» **Exercise objective**
Among the records that follow, set down only the lines from the one containing "Enable the TDECQ measurement checkbox" to the one containing "387x386 pixels.", both included, exactly.

» **Record excerpts**
===
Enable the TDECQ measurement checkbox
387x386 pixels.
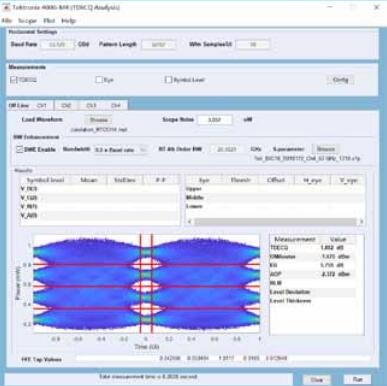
===
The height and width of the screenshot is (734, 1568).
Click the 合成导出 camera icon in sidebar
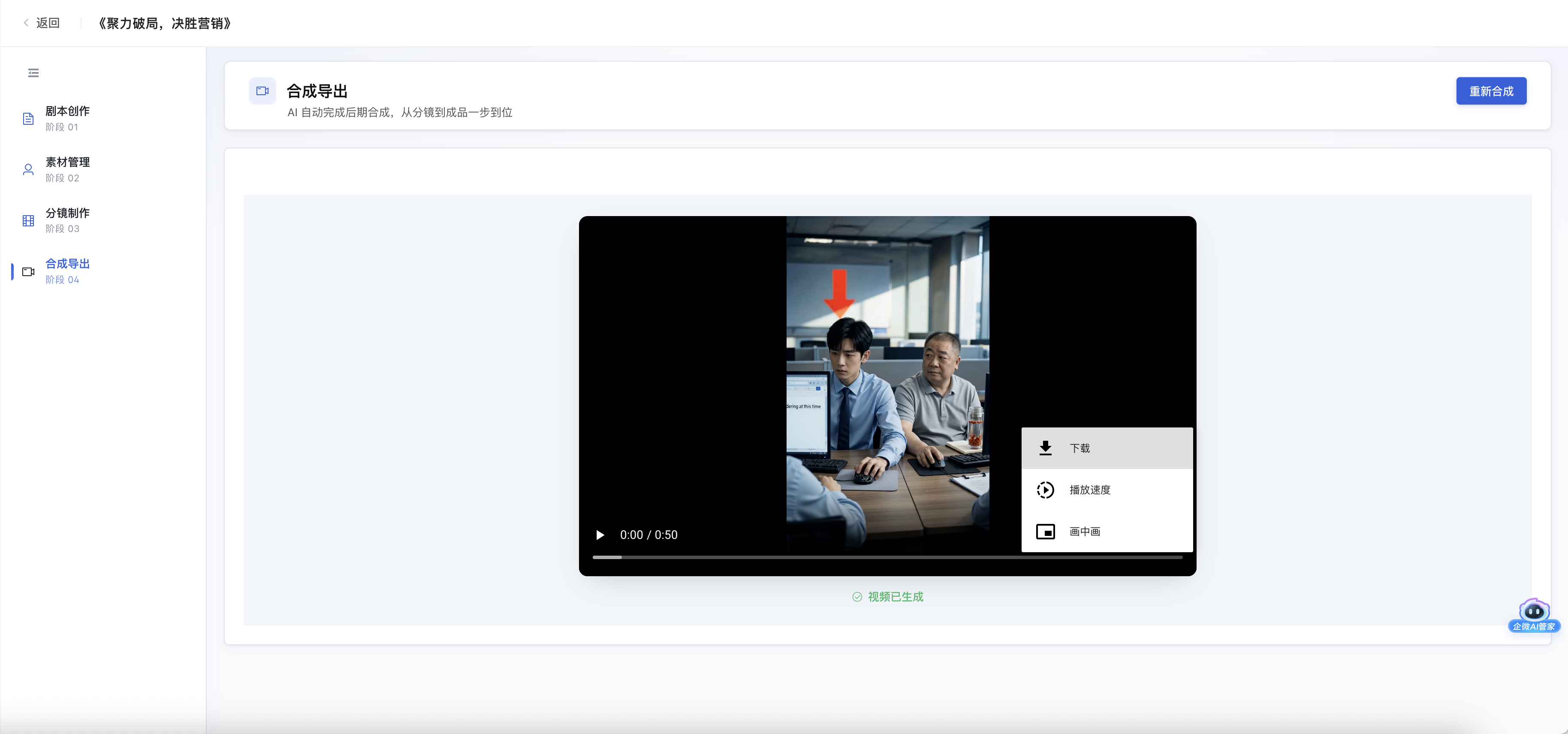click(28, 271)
===
» **Response below**
Enable the TDECQ measurement checkbox
387x386 pixels.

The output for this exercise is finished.